_Task prompt_: Where a line contains "Close the dialog showing the generated key", start there and write out that line and each one after it, word for word, through the final line of the entries; add nothing else.

************

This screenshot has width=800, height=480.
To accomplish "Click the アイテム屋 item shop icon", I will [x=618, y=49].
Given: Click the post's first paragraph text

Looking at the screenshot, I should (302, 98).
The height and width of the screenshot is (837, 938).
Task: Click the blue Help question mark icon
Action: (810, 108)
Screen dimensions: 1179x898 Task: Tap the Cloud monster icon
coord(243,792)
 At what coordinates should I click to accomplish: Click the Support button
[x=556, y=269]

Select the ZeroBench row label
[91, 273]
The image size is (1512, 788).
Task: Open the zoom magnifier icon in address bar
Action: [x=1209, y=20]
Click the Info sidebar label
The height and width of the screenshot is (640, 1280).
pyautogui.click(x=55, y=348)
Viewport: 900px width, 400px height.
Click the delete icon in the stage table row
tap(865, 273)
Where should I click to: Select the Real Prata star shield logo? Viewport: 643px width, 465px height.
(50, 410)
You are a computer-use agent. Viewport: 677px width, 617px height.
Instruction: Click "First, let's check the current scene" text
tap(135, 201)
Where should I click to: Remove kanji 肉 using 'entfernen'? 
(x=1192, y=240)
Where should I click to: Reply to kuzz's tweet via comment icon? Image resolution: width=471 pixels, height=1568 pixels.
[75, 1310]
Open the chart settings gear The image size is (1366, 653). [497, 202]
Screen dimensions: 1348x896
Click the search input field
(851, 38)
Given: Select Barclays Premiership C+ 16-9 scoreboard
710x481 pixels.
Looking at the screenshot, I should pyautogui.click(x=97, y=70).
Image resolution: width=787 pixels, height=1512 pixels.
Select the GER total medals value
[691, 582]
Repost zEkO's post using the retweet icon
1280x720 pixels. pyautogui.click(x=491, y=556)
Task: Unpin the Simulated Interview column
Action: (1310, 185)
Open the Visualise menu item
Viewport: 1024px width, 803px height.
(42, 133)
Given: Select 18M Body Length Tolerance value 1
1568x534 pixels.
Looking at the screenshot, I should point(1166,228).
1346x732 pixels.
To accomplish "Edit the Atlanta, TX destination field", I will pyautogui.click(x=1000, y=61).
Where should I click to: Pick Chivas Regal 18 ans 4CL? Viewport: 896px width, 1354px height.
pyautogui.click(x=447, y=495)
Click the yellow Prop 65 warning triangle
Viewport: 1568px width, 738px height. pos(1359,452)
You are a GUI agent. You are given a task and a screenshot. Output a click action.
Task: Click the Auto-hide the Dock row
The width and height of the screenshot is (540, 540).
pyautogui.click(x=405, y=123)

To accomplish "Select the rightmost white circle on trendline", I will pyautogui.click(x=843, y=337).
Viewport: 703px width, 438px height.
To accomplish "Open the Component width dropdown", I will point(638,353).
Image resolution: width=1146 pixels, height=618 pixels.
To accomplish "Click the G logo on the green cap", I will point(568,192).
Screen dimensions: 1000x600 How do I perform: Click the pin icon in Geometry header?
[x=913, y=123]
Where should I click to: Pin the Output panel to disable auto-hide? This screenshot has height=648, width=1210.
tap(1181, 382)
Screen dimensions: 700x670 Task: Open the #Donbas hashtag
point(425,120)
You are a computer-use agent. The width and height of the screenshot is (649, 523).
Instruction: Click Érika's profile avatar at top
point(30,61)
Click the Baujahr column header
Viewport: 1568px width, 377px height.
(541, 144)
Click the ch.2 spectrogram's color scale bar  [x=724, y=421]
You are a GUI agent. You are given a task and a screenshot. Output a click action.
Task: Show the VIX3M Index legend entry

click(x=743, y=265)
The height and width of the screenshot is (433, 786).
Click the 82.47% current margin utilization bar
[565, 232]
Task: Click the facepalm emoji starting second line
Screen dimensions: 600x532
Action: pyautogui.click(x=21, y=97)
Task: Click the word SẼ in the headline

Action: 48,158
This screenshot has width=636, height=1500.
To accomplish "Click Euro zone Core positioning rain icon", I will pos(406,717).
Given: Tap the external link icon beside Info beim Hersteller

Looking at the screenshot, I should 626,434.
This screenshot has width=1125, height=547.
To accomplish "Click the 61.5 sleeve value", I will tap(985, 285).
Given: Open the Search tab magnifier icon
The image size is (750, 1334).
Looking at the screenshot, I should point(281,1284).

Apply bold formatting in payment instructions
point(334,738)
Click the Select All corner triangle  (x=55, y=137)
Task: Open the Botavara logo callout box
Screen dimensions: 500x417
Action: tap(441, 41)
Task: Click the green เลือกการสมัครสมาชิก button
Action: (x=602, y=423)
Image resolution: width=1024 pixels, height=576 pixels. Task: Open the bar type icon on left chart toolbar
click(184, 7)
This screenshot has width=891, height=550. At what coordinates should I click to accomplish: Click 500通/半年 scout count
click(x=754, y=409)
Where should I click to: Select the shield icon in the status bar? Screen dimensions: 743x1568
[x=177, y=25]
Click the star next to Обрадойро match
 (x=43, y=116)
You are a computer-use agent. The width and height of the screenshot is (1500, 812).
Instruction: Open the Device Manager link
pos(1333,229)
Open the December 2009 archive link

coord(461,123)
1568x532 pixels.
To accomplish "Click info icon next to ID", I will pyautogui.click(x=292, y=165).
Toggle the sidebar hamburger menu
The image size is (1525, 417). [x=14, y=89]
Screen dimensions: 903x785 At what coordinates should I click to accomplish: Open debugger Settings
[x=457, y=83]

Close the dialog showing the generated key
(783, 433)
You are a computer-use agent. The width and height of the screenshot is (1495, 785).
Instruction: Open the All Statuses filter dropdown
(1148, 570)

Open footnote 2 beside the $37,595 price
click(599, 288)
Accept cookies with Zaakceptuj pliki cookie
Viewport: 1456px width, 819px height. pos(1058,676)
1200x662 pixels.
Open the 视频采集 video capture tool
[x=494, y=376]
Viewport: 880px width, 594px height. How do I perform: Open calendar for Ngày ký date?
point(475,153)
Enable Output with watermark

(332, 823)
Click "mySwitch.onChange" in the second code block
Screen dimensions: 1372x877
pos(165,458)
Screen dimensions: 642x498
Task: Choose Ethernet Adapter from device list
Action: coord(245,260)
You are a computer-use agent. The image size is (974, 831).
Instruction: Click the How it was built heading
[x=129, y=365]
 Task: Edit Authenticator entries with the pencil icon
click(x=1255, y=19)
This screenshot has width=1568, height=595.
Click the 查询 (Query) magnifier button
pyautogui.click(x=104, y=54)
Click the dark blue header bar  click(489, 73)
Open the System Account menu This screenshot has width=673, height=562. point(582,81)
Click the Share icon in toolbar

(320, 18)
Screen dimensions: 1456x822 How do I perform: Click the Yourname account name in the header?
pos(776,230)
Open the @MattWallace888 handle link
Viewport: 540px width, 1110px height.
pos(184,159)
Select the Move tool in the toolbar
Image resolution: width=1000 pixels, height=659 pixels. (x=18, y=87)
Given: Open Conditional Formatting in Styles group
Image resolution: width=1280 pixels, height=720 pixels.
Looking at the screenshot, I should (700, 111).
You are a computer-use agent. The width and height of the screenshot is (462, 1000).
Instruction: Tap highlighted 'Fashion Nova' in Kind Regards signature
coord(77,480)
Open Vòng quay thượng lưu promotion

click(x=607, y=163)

************

_Solution to this problem_:
Close the dialog showing the generated key
(783, 433)
You are a computer-use agent. The width and height of the screenshot is (1495, 785).
Instruction: Open the All Statuses filter dropdown
(1148, 570)

Open footnote 2 beside the $37,595 price
click(599, 288)
Accept cookies with Zaakceptuj pliki cookie
Viewport: 1456px width, 819px height. pos(1058,676)
1200x662 pixels.
Open the 视频采集 video capture tool
[x=494, y=376]
Viewport: 880px width, 594px height. How do I perform: Open calendar for Ngày ký date?
point(475,153)
Enable Output with watermark

(332, 823)
Click "mySwitch.onChange" in the second code block
Screen dimensions: 1372x877
pos(165,458)
Screen dimensions: 642x498
Task: Choose Ethernet Adapter from device list
Action: coord(245,260)
You are a computer-use agent. The image size is (974, 831).
Instruction: Click the How it was built heading
[x=129, y=365]
 Task: Edit Authenticator entries with the pencil icon
click(x=1255, y=19)
This screenshot has width=1568, height=595.
Click the 查询 (Query) magnifier button
pyautogui.click(x=104, y=54)
Click the dark blue header bar  click(489, 73)
Open the System Account menu This screenshot has width=673, height=562. point(582,81)
Click the Share icon in toolbar

(320, 18)
Screen dimensions: 1456x822 How do I perform: Click the Yourname account name in the header?
pos(776,230)
Open the @MattWallace888 handle link
Viewport: 540px width, 1110px height.
pos(184,159)
Select the Move tool in the toolbar
Image resolution: width=1000 pixels, height=659 pixels. (x=18, y=87)
Given: Open Conditional Formatting in Styles group
Image resolution: width=1280 pixels, height=720 pixels.
Looking at the screenshot, I should (700, 111).
You are a computer-use agent. The width and height of the screenshot is (462, 1000).
Instruction: Tap highlighted 'Fashion Nova' in Kind Regards signature
coord(77,480)
Open Vòng quay thượng lưu promotion

click(x=607, y=163)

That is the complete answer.